• Texto de estudio:
::::

En aquel tiempo, subió Jesús a la montaña a orar, y pasó la noche orando a Dios. Cuando se hizo de día, llamó a sus discípulos, escogió a doce de ellos y los nombró apóstoles: Simón, al que puso de nombre Pedro, y Andrés, su hermano, Santiago, Juan, Felipe, Bartolomé, Mateo, Tomás, Santiago Alfeo, Simón, apodado el Celotes, Judas el de Santiago y Judas Iscariote, que fue el traidor. Bajó del monte con ellos y se paró en un llano, con un grupo grande de discípulos y de pueblo, procedente de toda Judea, de Jerusalén y de la costa de Tiro y de Sidón. Venían a oírlo y a que los curara de sus enfermedades; los atormentados por espíritus inmundos quedaban curados, y la gente trataba de tocarlo, porque salía de él una fuerza que los curaba a todos (San Lucas 6, 12-19).

::::

(Datos recopilados)

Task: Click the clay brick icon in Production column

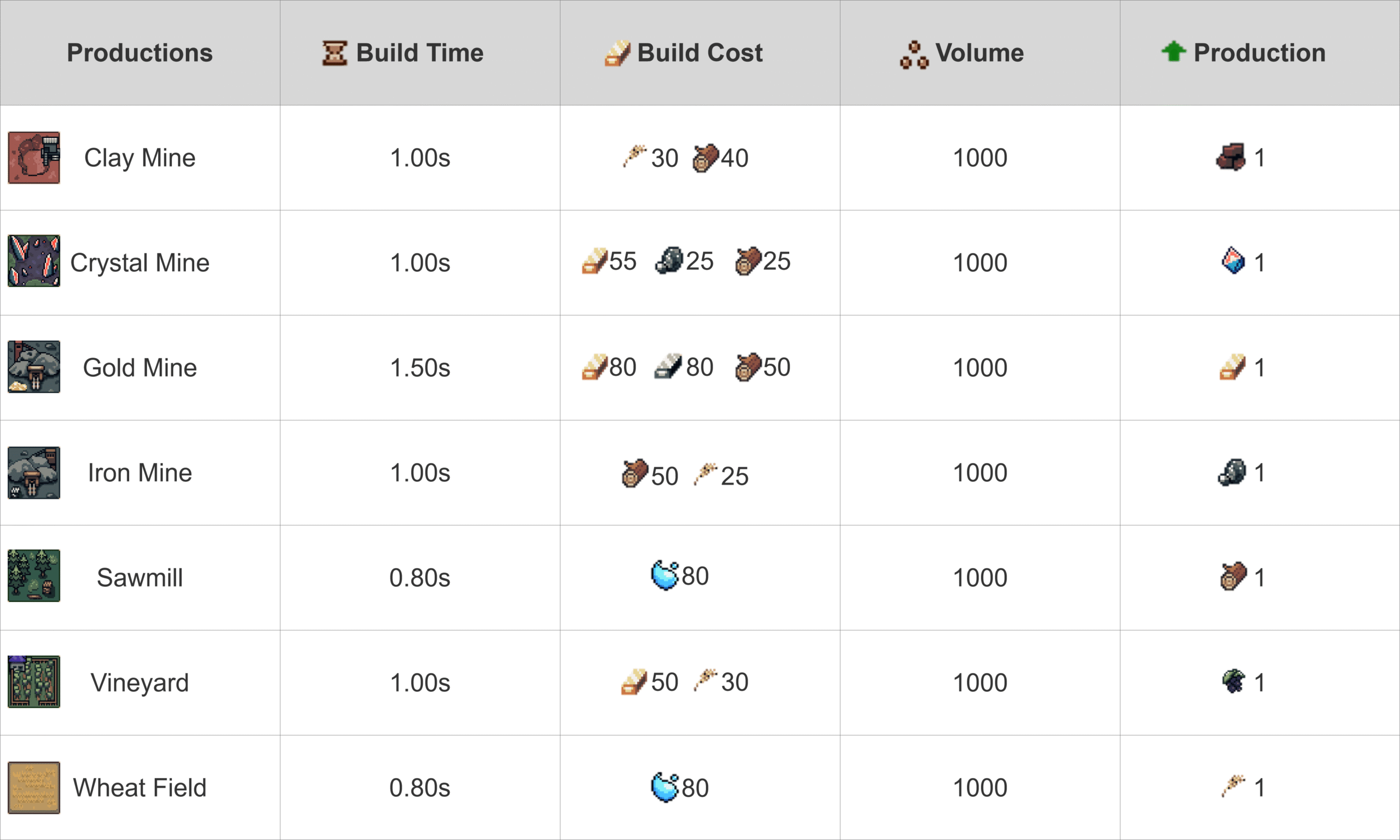Action: (1231, 157)
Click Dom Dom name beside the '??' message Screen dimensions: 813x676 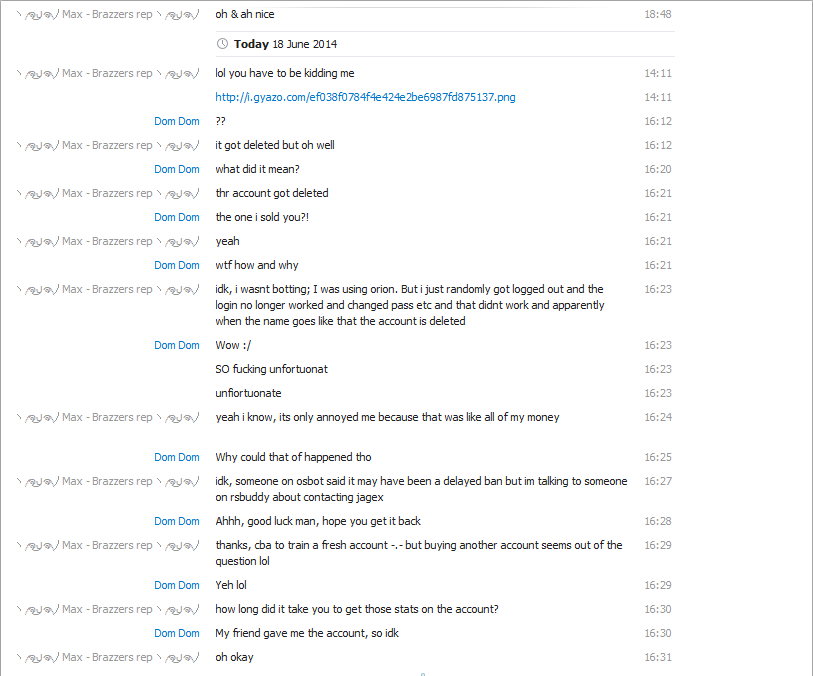(x=177, y=121)
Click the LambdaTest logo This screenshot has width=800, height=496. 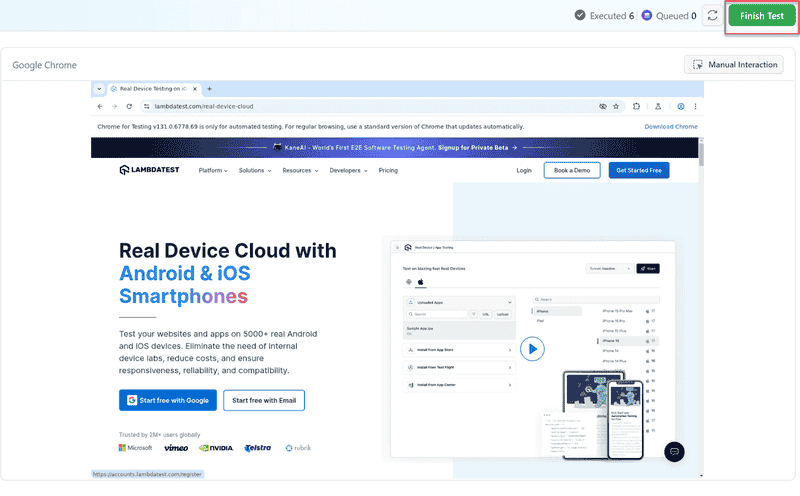coord(149,170)
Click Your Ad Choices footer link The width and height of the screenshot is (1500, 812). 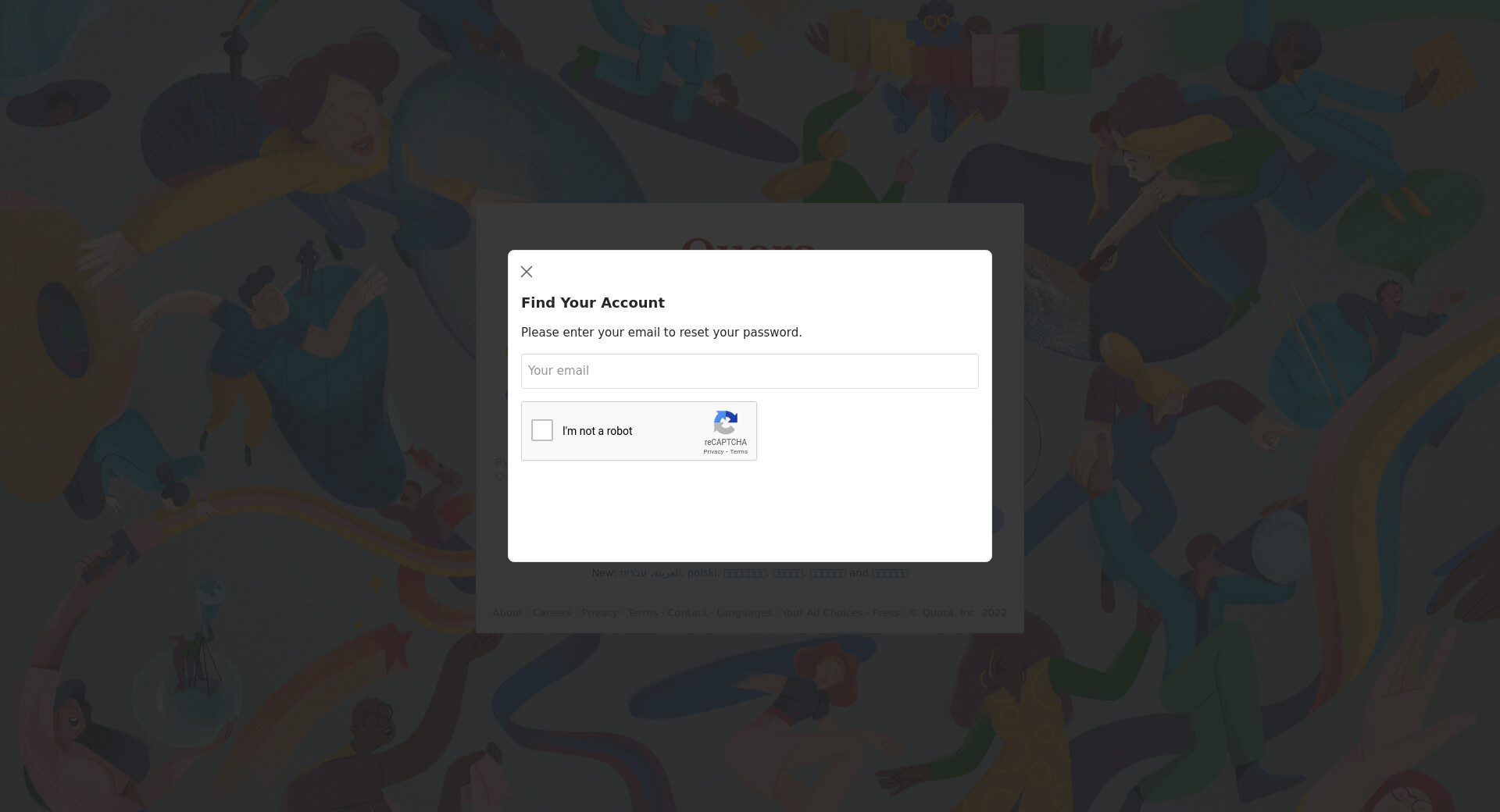(822, 613)
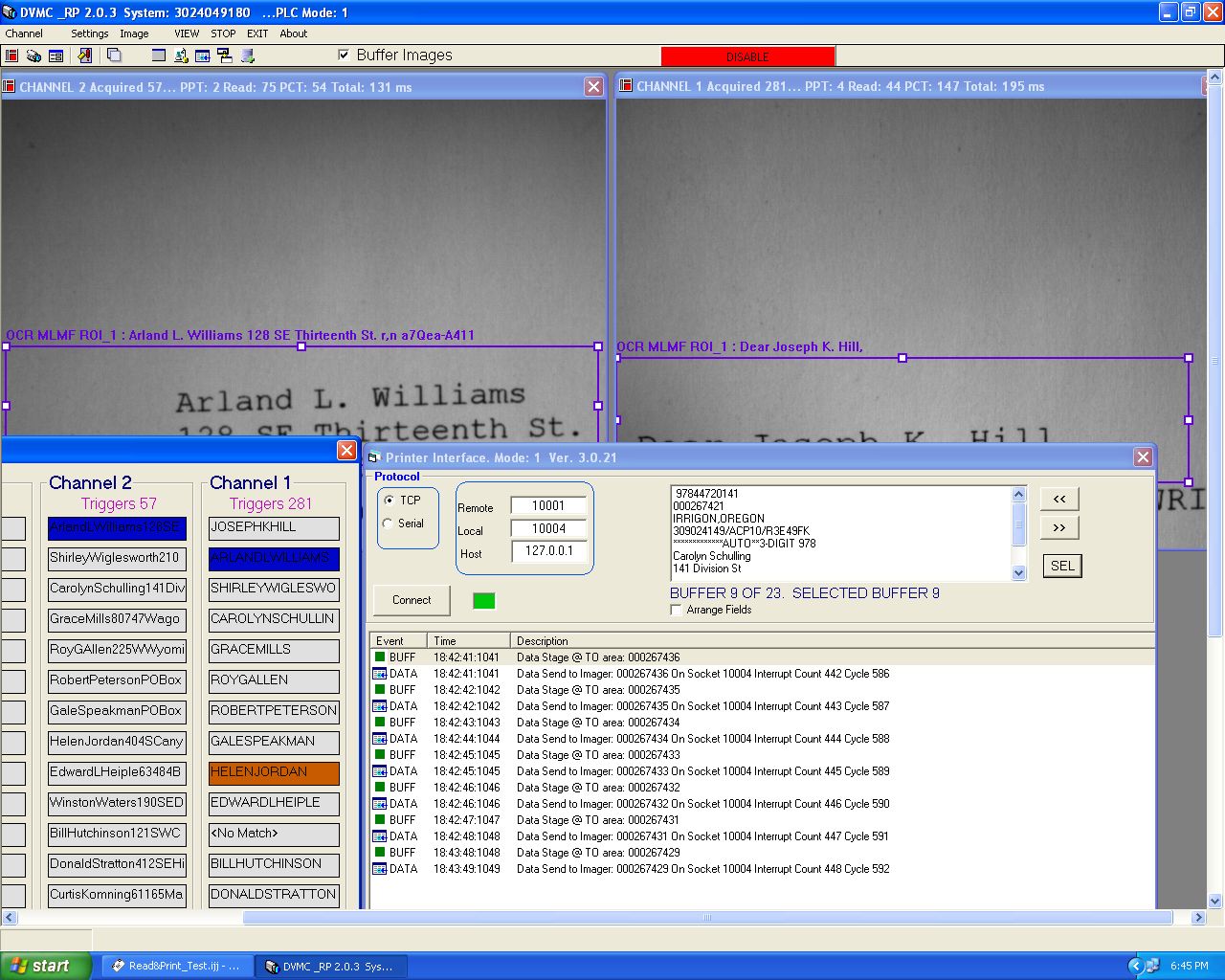Click the camera icon in the toolbar
This screenshot has width=1225, height=980.
coord(33,56)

::::

• Instrucciones de trabajo:
1/ Reescriba como lista breve el párrafo del pasaje evangélico que comienza con «En aquel tiempo, subió Jesús», y conserve sus datos principales.
2/ Según el pasaje evangélico, ¿qué nombre le puso Jesús a Simón?
Las entradas provienen de otra fuente.

• Respuestas:
1/
- Jesús subió a la montaña y pasó la noche orando a Dios.
- Al hacerse de día, llamó a sus discípulos, escogió a doce y los nombró apóstoles: Simón (llamado Pedro), Andrés, Santiago, Juan, Felipe, Bartolomé, Mateo, Tomás, Santiago Alfeo, Simón el Celotes, Judas el de Santiago y Judas Iscariote, el traidor.
- Bajó con ellos y se detuvo en un llano con un gran grupo de discípulos y de pueblo llegado de toda Judea, de Jerusalén y de la costa de Tiro y de Sidón.
- La gente acudía a oírlo y a ser curada de sus enfermedades, y los atormentados por espíritus inmundos quedaban curados.
- Todos trataban de tocarlo, porque salía de él una fuerza que los curaba a todos.

2/ Le puso de nombre Pedro.